Thankfully, one such data set is census metropolitan area (CMA) new home starts as calculated by Canada Mortgage and Housing Corporation (CMHC) and appearing in Cansim Table 027-0049.

1961 is the first year for which figures are available, but I’ve chosen to focus on 1967 to the present (2016). The reason is simply to have the nice round figure of 50 years (or half a hundred years) to talk about.

For 13 of Canada’s largest population centers, the accompanying graphs show annual total new home starts, plus excel-generated trend lines. Also, text boxes record 50-year averages and the latest levels.

None of the trend lines are particularly ‘good fits’, but they do provide an indication of whether housing starts in a city have been moving upwards or downwards, or staying about the same over a long stretch of time.

The cities with upward trends in new home starts over the whole 50 years have been Toronto, Vancouver, Calgary and Edmonton.

Those with trend lines that have been easing off − although recent patterns may be more upbeat − have been Montreal, Winnipeg, Hamilton, London and Victoria.

Those staying on, or closer to, an even keel have been Ottawa-Gatineau, Quebec City, Kitchener and Halifax. (Gatineau used to be known as Hull and is on the Quebec side of the border with Ontario.)

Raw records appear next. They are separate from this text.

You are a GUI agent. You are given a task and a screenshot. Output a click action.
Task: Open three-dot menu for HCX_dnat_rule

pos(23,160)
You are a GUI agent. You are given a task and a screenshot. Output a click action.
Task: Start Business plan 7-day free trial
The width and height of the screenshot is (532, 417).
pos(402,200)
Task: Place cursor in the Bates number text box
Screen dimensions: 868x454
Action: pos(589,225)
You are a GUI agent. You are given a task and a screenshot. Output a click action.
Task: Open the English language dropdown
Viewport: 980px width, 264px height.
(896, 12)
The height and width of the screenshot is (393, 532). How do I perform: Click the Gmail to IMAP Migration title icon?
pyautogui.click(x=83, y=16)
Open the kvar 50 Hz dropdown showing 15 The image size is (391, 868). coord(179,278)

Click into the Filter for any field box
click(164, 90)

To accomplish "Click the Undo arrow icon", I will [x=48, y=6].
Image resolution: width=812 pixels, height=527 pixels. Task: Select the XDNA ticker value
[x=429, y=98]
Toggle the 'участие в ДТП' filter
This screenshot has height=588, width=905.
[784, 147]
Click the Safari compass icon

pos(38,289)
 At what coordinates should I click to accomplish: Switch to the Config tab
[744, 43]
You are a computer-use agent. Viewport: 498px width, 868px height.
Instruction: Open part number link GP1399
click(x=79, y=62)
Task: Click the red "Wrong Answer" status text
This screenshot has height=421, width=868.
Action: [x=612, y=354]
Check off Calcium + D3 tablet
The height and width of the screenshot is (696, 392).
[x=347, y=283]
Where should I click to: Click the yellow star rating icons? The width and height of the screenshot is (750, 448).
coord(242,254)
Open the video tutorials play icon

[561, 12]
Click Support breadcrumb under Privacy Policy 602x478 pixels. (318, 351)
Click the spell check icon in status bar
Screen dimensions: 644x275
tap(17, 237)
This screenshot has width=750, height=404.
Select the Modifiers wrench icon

For the six cities in Canada with populations of more than a million each, Toronto has recorded the strongest 50-year average of new home starts, 30,900 units. Montreal (20,200) has ranked second, followed by Vancouver (15,900), Calgary (9,600), Edmonton (8,700) and Ottawa-Gatineau (8,000).

It’s no coincidence that those six cities appear in the same order when ranked by their population counts. In 2015 (i.e., the latest year for which data is available), Toronto’s urban core plus suburbs had 6.13 million residents; Montreal, 4.06 million; Vancouver, 2.50 million; Calgary, 1.44 million; Edmonton, 1.36 million; and Ottawa-Gatineau, 1.33 million.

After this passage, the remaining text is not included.